» SOURCE PASSAGE
((
Despite these advances, three major shortcomings remain: (i) some 3D curve fragments are correct for certain portions of the underlying curve and erroneous in other parts, due to multiview grouping inconsistencies; (ii) gaps in the 3D model, typically due to unreliable reconstructions near epipolar tangencies, where epipolar lines are nearly tangent to the curves; and (iii) multiple, redundant 3D structures. We now document each issue and describe our solutions.

Problem 1

Erroneous grouping: inconsistent multiview grouping of edges can lead to reconstructed curves which are veridical only along some portion, which are nevertheless wholly admitted, Fig. 3(a). Also, fully-incorrect hypotheses can accrue support coincidentally, as with repeated patterns or linear structures, Fig. 3(b). Both issues can be addressed by allowing for selective local reconstructions: only those portions of the curve receiving adequate edge support from sufficient views are reconstructed. This ensures that inconsistent 2D groupings do not produce spurious 3D reconstructions. The shift from cumulative global to multi-view local support results in greater selectivity and deals with coincidental alignment of edges with the reconstruction hypotheses.

Fig. 3.
figure 3

(a) Due to a lack of consistency in grouping of edges at the image level, a correct 3D curve reconstruction, shown here in blue, can be erroneously grouped with an erroneous reconstruction, shown here in red, leading to partially correct reconstructions. When such a 3D curve is projected in its entirety to a number of image views, we only expect the correct portion to gather sustained image evidence, which argues for a hypothesis verification method that can distinguish between supported segments and outlier segments; (b) An incorrect hypothesis can at times coincidentally gather an extremely high degree of support from a limited set of views. The red 3D line shown here might be an erroneous hypothesis, but because parallel linear structures are common in man-made environments, such an incorrect hypothesis often gathers coincidental strong support from a particular view or two. Our hypothesis verification approach is able to handle such cases by requiring explicit support from a minimum number of viewpoints simultaneously. (Color figure online)
))
» ENTRIES
((
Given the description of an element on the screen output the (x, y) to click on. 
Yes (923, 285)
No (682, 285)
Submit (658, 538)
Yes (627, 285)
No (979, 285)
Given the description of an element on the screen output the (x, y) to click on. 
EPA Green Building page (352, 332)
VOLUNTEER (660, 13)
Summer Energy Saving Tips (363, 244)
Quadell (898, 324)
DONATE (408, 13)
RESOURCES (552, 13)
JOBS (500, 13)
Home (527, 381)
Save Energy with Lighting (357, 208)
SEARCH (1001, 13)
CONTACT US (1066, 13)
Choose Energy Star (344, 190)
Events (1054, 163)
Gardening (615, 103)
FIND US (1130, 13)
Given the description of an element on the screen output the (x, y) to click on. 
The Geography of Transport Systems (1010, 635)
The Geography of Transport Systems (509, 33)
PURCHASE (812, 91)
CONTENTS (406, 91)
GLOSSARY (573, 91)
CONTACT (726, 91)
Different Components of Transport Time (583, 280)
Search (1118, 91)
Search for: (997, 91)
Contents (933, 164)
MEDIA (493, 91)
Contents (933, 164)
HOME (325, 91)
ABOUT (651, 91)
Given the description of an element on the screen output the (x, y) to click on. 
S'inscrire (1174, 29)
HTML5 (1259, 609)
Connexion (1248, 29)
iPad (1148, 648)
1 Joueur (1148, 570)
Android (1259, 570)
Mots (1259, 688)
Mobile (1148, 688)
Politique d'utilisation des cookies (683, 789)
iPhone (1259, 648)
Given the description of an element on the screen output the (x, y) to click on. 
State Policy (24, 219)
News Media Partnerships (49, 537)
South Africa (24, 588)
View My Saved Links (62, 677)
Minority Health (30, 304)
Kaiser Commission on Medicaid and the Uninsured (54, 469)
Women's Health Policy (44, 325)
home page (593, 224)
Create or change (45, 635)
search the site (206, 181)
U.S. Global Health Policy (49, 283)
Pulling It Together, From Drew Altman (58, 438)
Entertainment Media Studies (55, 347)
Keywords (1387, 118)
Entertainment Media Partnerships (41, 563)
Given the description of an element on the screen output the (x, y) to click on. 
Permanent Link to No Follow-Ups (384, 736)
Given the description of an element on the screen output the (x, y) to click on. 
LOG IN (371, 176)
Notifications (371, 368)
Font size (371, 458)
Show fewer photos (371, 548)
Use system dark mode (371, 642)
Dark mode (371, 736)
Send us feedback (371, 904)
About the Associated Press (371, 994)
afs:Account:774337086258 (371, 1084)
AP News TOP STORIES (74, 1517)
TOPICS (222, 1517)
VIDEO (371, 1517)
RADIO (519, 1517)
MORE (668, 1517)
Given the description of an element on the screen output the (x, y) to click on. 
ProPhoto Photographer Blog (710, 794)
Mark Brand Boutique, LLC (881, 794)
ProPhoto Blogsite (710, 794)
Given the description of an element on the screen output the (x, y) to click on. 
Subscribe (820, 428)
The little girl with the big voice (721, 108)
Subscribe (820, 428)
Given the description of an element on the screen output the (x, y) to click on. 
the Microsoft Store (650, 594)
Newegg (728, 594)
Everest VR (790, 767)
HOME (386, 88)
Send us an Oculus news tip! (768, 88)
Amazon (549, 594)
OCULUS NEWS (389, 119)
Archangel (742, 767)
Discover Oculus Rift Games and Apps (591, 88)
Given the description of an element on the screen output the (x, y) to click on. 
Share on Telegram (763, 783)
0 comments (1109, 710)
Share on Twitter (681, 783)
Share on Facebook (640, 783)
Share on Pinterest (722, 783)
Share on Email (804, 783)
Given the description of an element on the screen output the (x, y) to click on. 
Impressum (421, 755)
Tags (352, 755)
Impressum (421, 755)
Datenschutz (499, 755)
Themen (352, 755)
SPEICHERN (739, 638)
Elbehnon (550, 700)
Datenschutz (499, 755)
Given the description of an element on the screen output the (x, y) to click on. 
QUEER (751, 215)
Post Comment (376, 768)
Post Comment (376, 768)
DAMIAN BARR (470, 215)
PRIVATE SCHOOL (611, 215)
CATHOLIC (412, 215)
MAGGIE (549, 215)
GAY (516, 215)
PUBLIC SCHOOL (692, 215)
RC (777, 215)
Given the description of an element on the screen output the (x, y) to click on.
))
» PROBLEMS AND TASKS
A - Reproduce the 3D curve reconstruction passage word for word, starting with "Despite these advances, three" and going on through "describe our solutions.".
B - Write the next part of the passage on 3D curve reconstruction, picking up after its final sentence.

» EXPECTED RESULTS
A -
Despite these advances, three major shortcomings remain: (i) some 3D curve fragments are correct for certain portions of the underlying curve and erroneous in other parts, due to multiview grouping inconsistencies; (ii) gaps in the 3D model, typically due to unreliable reconstructions near epipolar tangencies, where epipolar lines are nearly tangent to the curves; and (iii) multiple, redundant 3D structures. We now document each issue and describe our solutions.

B -
Problem 2

Gaps: The geometric inaccuracy of curve segment reconstructions nearly parallel to epipolar lines led [10] to break off curves at epipolar tangencies, creating 2D gaps leading to gaps in 3D. We observe, however, that while reconstructions near epipolar tangency are geometrically unreliable, they are topologically correct in that they connect the reliable portions correctly but with highly inaccurate geometry. What is needed is to flag curve segments near epipolar tangency reconstructions as geometrically unreliable. We do this by the integration of support in Eq. 1, giving significantly lower weight to these unreliable portions instead of fully discarding them, which greatly reduces the presence of gaps in the resulting reconstruction.

Fig. 4.
figure 4

(a) Redundant 3D curve reconstructions (orange, green and blue) can arise from a single 2D image curve in the primary hypothesis view. If the redundant curves are put in one-to-one correspondence and averaged, the resulting curve is shown in (b) in purple. Our robust averaging approach, on the other hand, is able to get rid of that bump by eliminating outlier segments, producing the purple curve shown in (c). (Color figure online)

Problem 3

Redundancy: A 2D curve can pair up with dozens of curves from other views, all pointing to the same reconstruction, leading to redundant pairwise reconstructions as partially overlapping 3D curve segments, each localized slightly differently. Our solution is to detect and reconcile redundant reconstructions. Since redundancy changes as one traverses a 3D curve, we reconcile redundancy at the local level: each 3D edge is in one-to-one correspondence with a 2D edge of its primary hypothesis view (i.e., the first view from which it was reconstructed), hence 3D edges can be grouped in a one-to-one manner, all corresponding to a common 3D source. These are robustly averaged by data-driven outlier removal, where a Gaussian distribution is fit on all pairwise distances between corresponding samples, discarding samples farther than \(2\sigma \) from the average, Fig. 4. Robust averaging improves localization accuracy, removes redundancy, and elongates shorter curve subsegments into longer 3D curves.

Fig. 5.
figure 5

A visual comparison of: (left) the curve sketch results [10], with (right) the results of our enhanced curve sketch algorithm presented in Sect. 2. Notice the significant reduction in both outliers and duplicate reconstructions, without sacrificing coverage.

3 From 3D Curve Sketch to 3D Drawing

Despite the visible improvements of the Enhanced 3D Curve Sketch of Sect. 2, Fig. 5, curves are broken in many places, and there remains redundant overlap. The sketch representation as unorganized clouds of 3D curves are not able to capture the fine-level geometry or spatial organization of 3D curves, e.g. by using junction points to characterize proximity and neighborhood relations. The underlying cause of these issues is lack of integration across multiple views. The robust averaging approach of Sect. 2 is one step, anchored on one primary hypothesis view, but integrates evidence within that view only; a scene curve can be visible from multiple hypothesis view pairs, and some redundancy remains.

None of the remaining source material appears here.